To understand the real weight of military Keynesianism in the American economy today, however, one must approach official defense statistics with great care. The “defense” budget of the United States—that is, the reported budget of the Department of Defense—does not include: the Department of Energy's spending on nuclear weapons ($16.4 billion slated for fiscal 2006), the Department of Homeland Security's outlays for the actual “defense” of the United States ($41 billion), or the Department of Veterans Affairs' responsibilities for the lifetime care of the seriously wounded ($68 billion). Nor does it include the billions of dollars the Department of State spends each year to finance foreign arms sales and militarily related development or the Treasury Department's payments of pensions to military retirees and widows and their families (an amount not fully disclosed by official statistics). Still to be added are interest payments by the Treasury to cover past debt-financed defense outlays. The economist Robert Higgs estimates that in 2002 such interest payments amounted to $138.7 billion.

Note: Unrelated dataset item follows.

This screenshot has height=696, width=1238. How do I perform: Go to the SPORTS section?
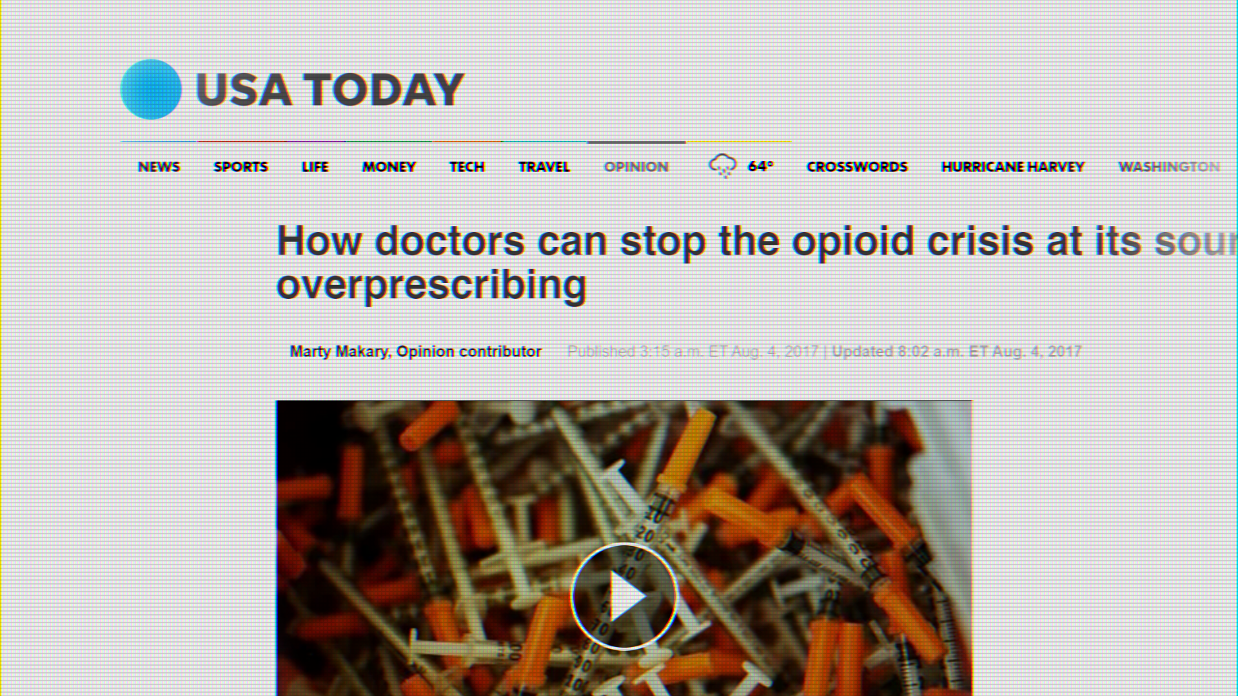tap(241, 167)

Even when all these things are included, Enron-style accounting makes it hard to obtain an accurate understanding of U.S. dependency on military spending. In 2005, the Government Accountability Office reported to Congress that “neither DOD nor Congress can reliably know how much the war is costing” or “details on how the appropriated funds are being spent.” Indeed, the GAO found that, lacking a reliable method for tracking military costs, the Army had taken to simply inserting into its accounts figures that matched the available budget. Such actions seem absurd in terms of military logic. But they are perfectly logical responses to the requirements of military Keynesianism, which places its emphasis not on the demand for defense but rather on the available supply of money.
Posted by: fiskhus jim | Link to comment | Feb 08, 2007 at 10:16 AM
i got ADHD ants in my pants
and did a skip
so if i'm repeating folks
dang me !!!!
let me suggest this
uncle's trade gap is not growing
especially if you throw out oil's hoopla
in fact its shrinking
a fact
our exports are about three years behind imports
--about the size of the oil price bulge based surge---
seems a far guess this indicates
--if current trens continue --
the ability to pay our wayis a okay
we're
not falling behind on the real level
the deval et al so far
has put us in a holding pattern
of course we're in a very large deficit mode now
but dynamically its closeable
hence i suspect this may account
for
at least part of the non freak out
pending a price drop in oil to 30 bucks
we'd be in clover ..real gap wise
since looking at trends while looking ahead
factoring in further anne like dollar adjustments
vis a vis the other old trade power's currencies ..
well
we might expect the trade gap to shrink away slowly
to nada
but here's the brad setser trap
in the mean time
will we build up too much foreign debt
on the road to trade balance will we over burden ourselves
forcing a serious period of trade surplus on ourselves
or
can we expect to cover our future balanced trade financial net outflow
by borrowing
this isn't impossible of course
if we get to more or less pay as we go
on the real level
( if we don't ???
well that obviously is beyond the smile version of our future and not what i'm looking at here )
but
if we can close the trade gap
but not go into surplus
to cover the net financial flow deficit
we then migght indeed face
a dollar correction of non anne like proportions
a deval of the value of our foreign owned domestic assets
and a reval of our domestic owned foreign assets
which would throw us into trade surplus
nice how these two levels interact eh ??
a side bar on that day of reckoning
it might mean a rebuild of our industrial base
albeit at cool-ee wages
and yet
none of this looks like the norse
three winters in a row signal that end time for empire is upon us
what looks like that to me
is the coded message in this passage
"( recent global) investment shortfall is due to many factors, but perhaps the main one is ..."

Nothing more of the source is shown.